The following is an edited transcript of an interview I had with Eric in February 2008.

What kinda boards are you making now?

Fishes are the hottest selling board right now. They work really well at Pipe in Ventura. There’s two different kinds of fishes I’m making. The hybrid fish I make is a modern twin fin with a small trailer fin. This board is more high performance than the other type of fish I’ve been making – which is basically a stand up knee board with a big fat swallowtail. This is a more retro board with at least 7″ base twin fins on it. It’s really fast down the line and you get big long arcing cutbacks.

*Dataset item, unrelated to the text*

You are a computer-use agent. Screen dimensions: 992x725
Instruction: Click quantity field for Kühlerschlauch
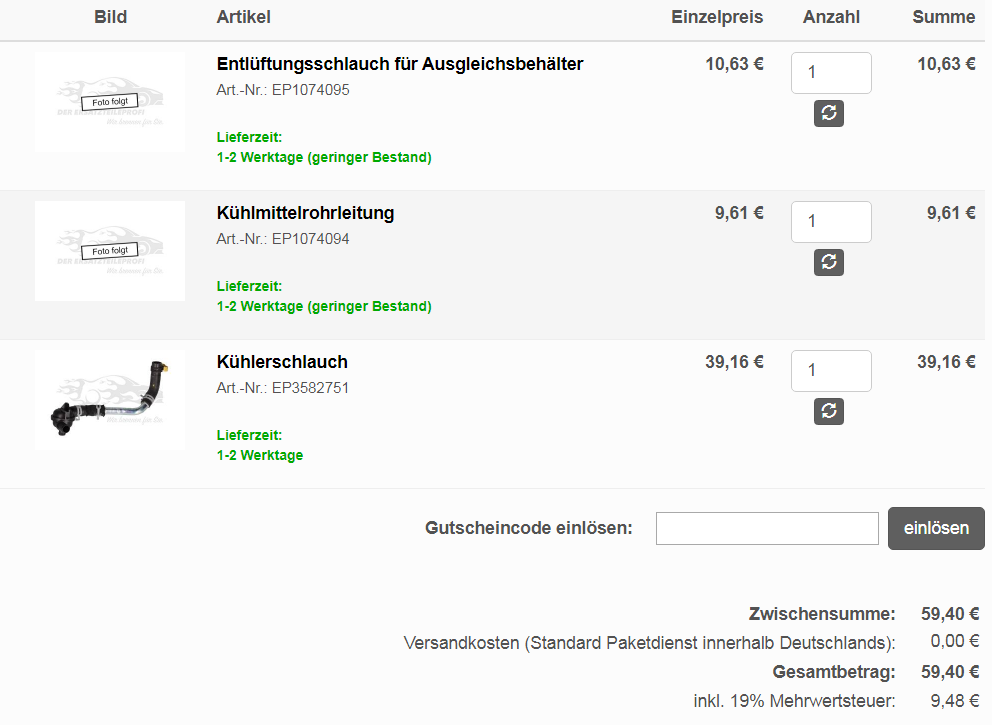[831, 371]
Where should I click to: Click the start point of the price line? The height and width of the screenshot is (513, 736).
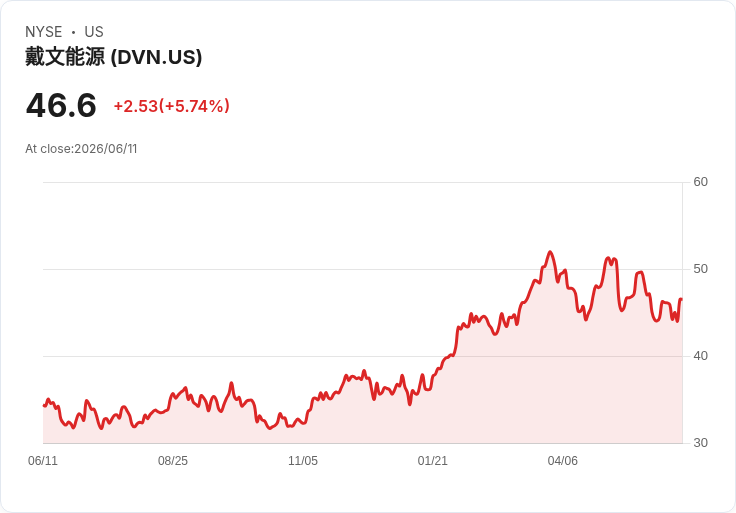click(44, 406)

You ride them really short too, basically like if you ride a 6’2″ shortboard, the fish you would ride would be about 5’6″ to 5’8″. For a hybrid fish go up another inch.

Dimensions go from about 20.5 inches wide and 2.5 thick —older guys up Ill make the boards up to 6’6″ and 2 ¾ to 3 inches for the big fat dudes.

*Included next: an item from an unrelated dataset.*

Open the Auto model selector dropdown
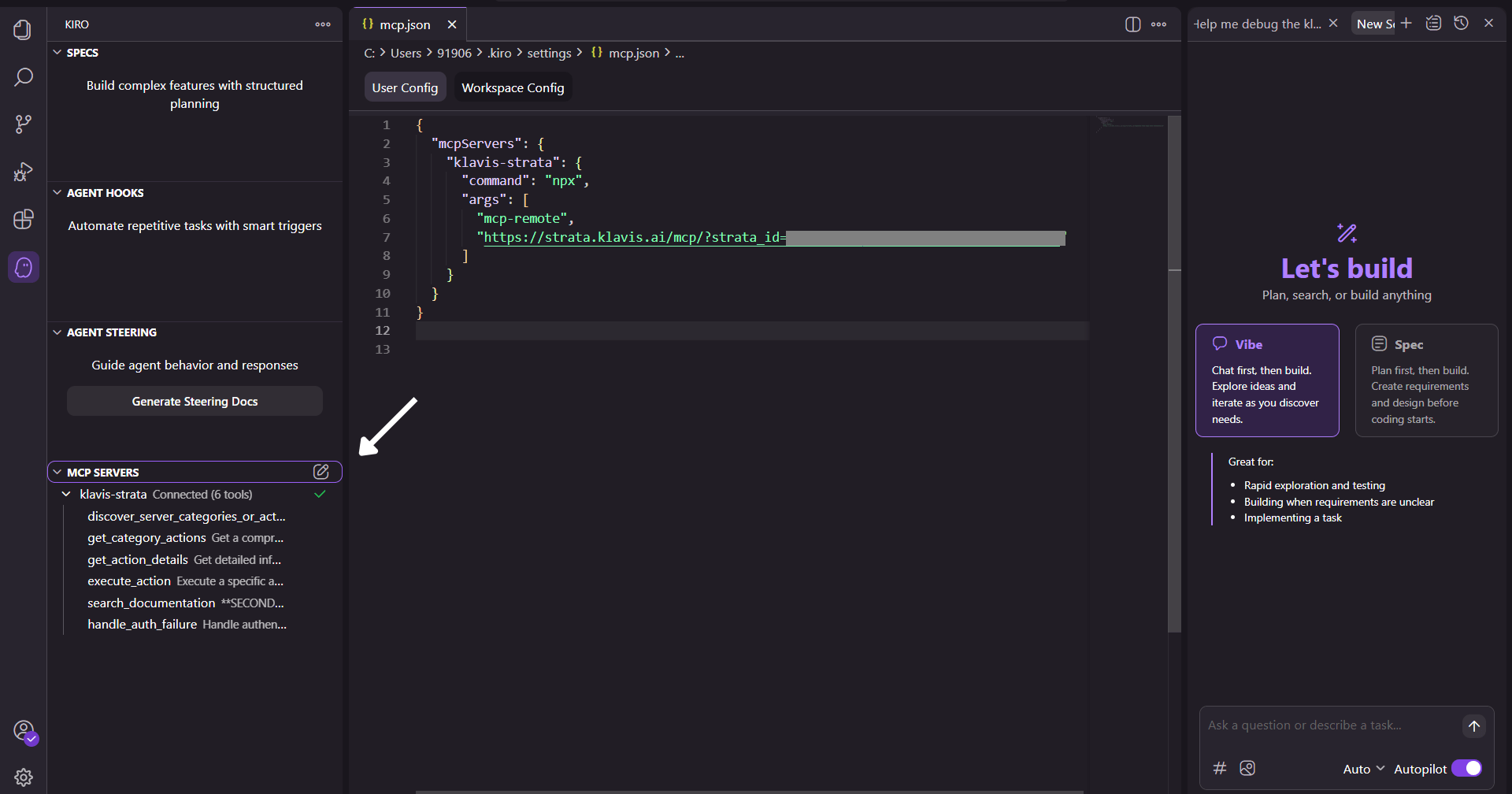 pyautogui.click(x=1362, y=769)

What do you do at Patagonia?

Technically I’m a sander in the glassing manufacturing part. But I’m familiar with all the steps of building boards.

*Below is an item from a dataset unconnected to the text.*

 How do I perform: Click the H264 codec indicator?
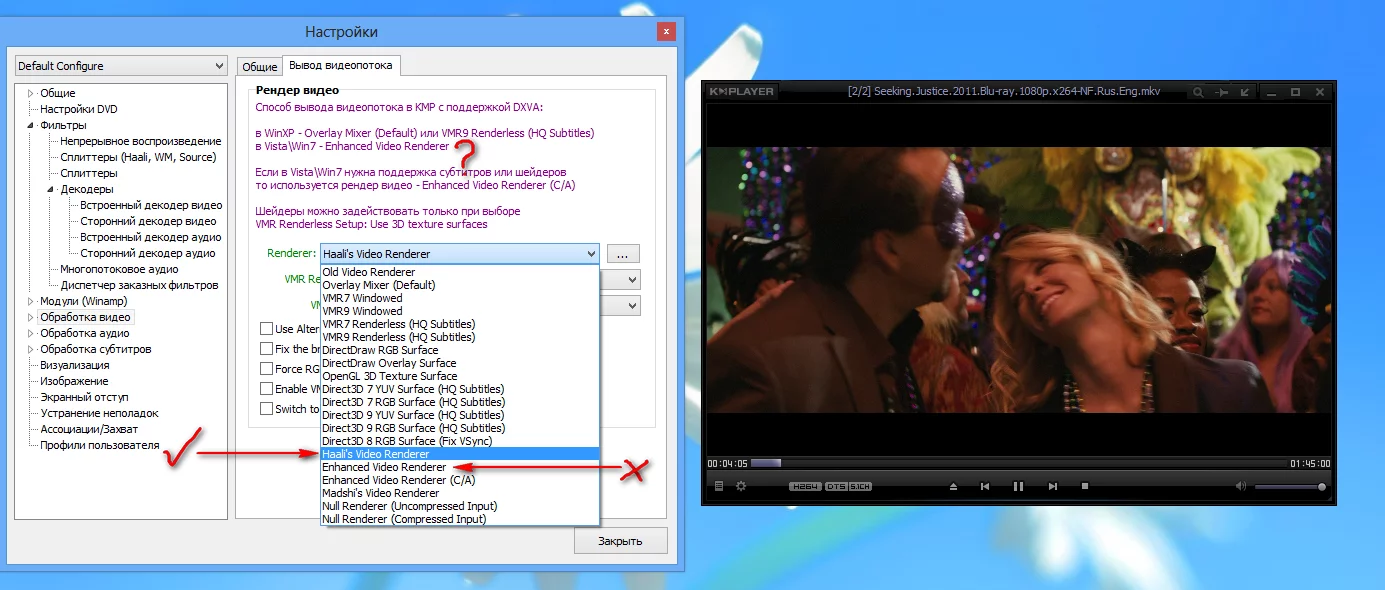click(x=804, y=486)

Are the boards you’re making similar to the boards you make at Patagonia?

The practice is different, they use epoxy with a closed cell EPS board. My boards are built with regular foam and covered with epoxy resin. I glass the boards differently. I find that the flex in the regular kind of foam is better. It’s also easier to shape. Plus if you get a ding with a closed cell eps board you have to fix it immediately, and if you fix it with anything but epoxy, it will ruin the board and dissolve the foam. Glassing epoxy over normal foam has the advantage that you can patch a ding with poly or epoxy and you will still maintain the integrity of the board.

How many boards are you making for S-Turn?

I generally make about 2-4 boards a month just taking orders out of the water at California Street. I have a good niche market down at the point. I also make shortboads, funshapes and longboards.

Can you talk about shortboard vs fish?

Fishes are good all around board, great at point breaks, but shortboards are good for good waves. Waves which have power or whatnot. That kneeboard Im making — people think they’d be too loose, but they’re actually more drivey and won’t spin out the way you might think they would.

When the surf gets softer — get into the shorter fishy boards. The shorter your board, the easier it is to fit your board into a smaller faced wave.

How about riding a fish in bigger more powerful surf?

I like it Ive done it. It’s challenging. It’s a really fast free feeling. You’re just flying. But with a fish its more challenging catching waves, and holding into your bottom rail. With a fish you’ve gotta be right under it and have better wave knowledge. A longer board can glide and you might get a wave that you can’t on a fish.

Can you expand on that? What is really happening with the rail and fin when riding a fish?

When riding a fish you kind of use your rail the way a boogie boarder would use their rail — boogie boarders don’t even have fins, so instead of just turning off the tail as you would with a tri fin thruster board, you’re using one of your twin fins plus your forward part of your front foot rail. You’re essentially holding in with the rail.

With a tri-fin going into a bottom turn you still have two fins in the water, on a twin fin you have only one fin in the water, along with your rail. It all has to do with the fact that the wide point is forward of center on most fishes.

Fishes have the wide point forward of center by the front foot. On shortboards and funboards you’re driving off of your back foot where the wide point is back of center — creating the driving point off your back foot. If thrusters are rear wheel drive, then fishes are front wheel drive.

Any ideas on the next trend in boards?

The quad craze in full swing. Quad fishes, and regular shortboards are going quad. Ive never liked them myself. They originally came out in the early 80s. In and out. In the single fin era to twin fin era the quads came for a sec and then the thruster took over. Today, they’re more popular than when they first came out. Quads are more drivey than a twin fin. In my experience, when doing a big roundhouse cutback, there’s a certain point in the cutback where the fins sort of release. Mid way through your roundhouse cutback, it kinda pops out and slides, where if you had a thruster that wouldn’t happen.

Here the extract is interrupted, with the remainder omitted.